Excerpt –
-----

Linux System Administrator

Interview questions for Linux System Administrator roles.

10 questions

Question 1

Difficulty: medium

How do you approach managing a Linux server environment to keep systems stable, secure, and easy to maintain?

Sample answer

I start with consistency. In practice, that means standardizing OS builds, package sources, configuration baselines, and naming conventions so the environment is predictable. From there, I focus on monitoring and automation. I want good visibility into CPU, memory, disk, logs, and service health before problems become outages, and I prefer using automation for repetitive tasks like patching, user provisioning, and config changes. Security is part of the routine, not a separate project, so I keep systems patched, minimize exposed services, enforce least privilege, and review SSH and sudo access regularly. I also document changes and keep rollback steps ready because the best-administered systems are the ones you can safely recover. My goal is to reduce manual drift, make troubleshooting faster, and create an environment where new servers behave like existing ones instead of becoming special cases.

Question 2

Difficulty: hard

Tell me about a time you resolved a Linux server outage or major incident. What was your process?

Sample answer

In a recent incident, one of our application servers became unresponsive during business hours and users were seeing timeouts. I first confirmed the scope by checking whether the issue was isolated to one host or part of a wider problem. Then I looked at system load, disk usage, and the logs because those usually tell you whether the failure is resource-related, storage-related, or application-related. In this case, disk space on the root filesystem had filled up because log rotation had stopped working after a config change. I cleared enough space to restore service, then traced the change that broke logrotate and fixed the configuration. After that, I added monitoring for filesystem thresholds and updated our runbook so the team would know exactly what to check first. I think the key was staying methodical and restoring service quickly before digging too deep.

-----

What the exercise asks –
Check the three statements below against the Linux System Administrator interview questions above. For each one, answer yes or no and quote the words that decide it.
1. In the Question 2 sample answer, the root filesystem filled up because log rotation stopped working after a config change.
2. The Question 1 sample answer treats security as a separate project.
3. Question 2 is marked as medium difficulty.

Dataset extract –
-----

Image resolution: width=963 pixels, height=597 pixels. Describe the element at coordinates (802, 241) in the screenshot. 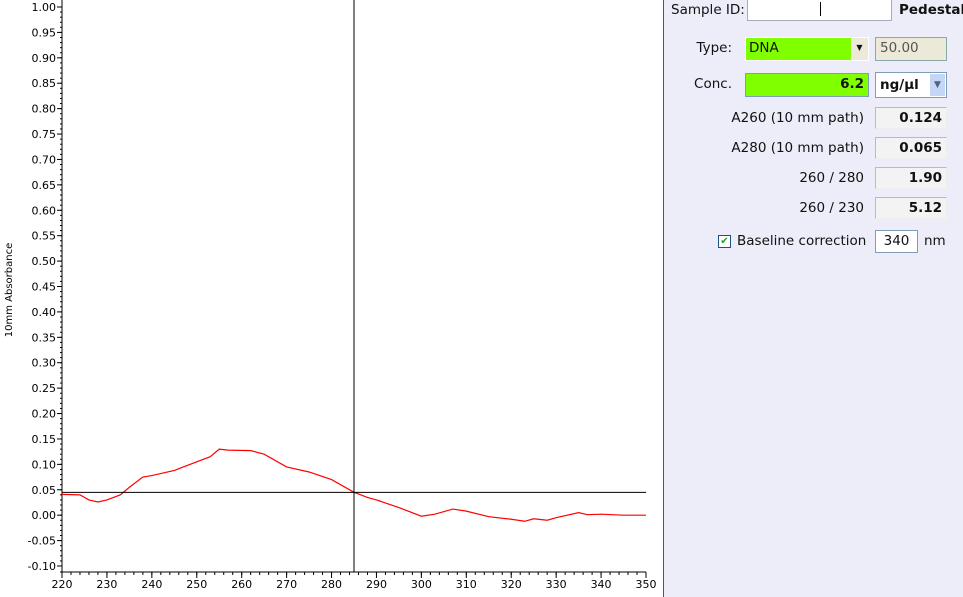

I see `baseline-label: Baseline correction` at that location.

-----

Answer space –
1. Yes: "disk space on the root filesystem had filled up because log rotation had stopped working after a config change"
2. No: "Security is part of the routine, not a separate project"
3. No: "Difficulty: hard"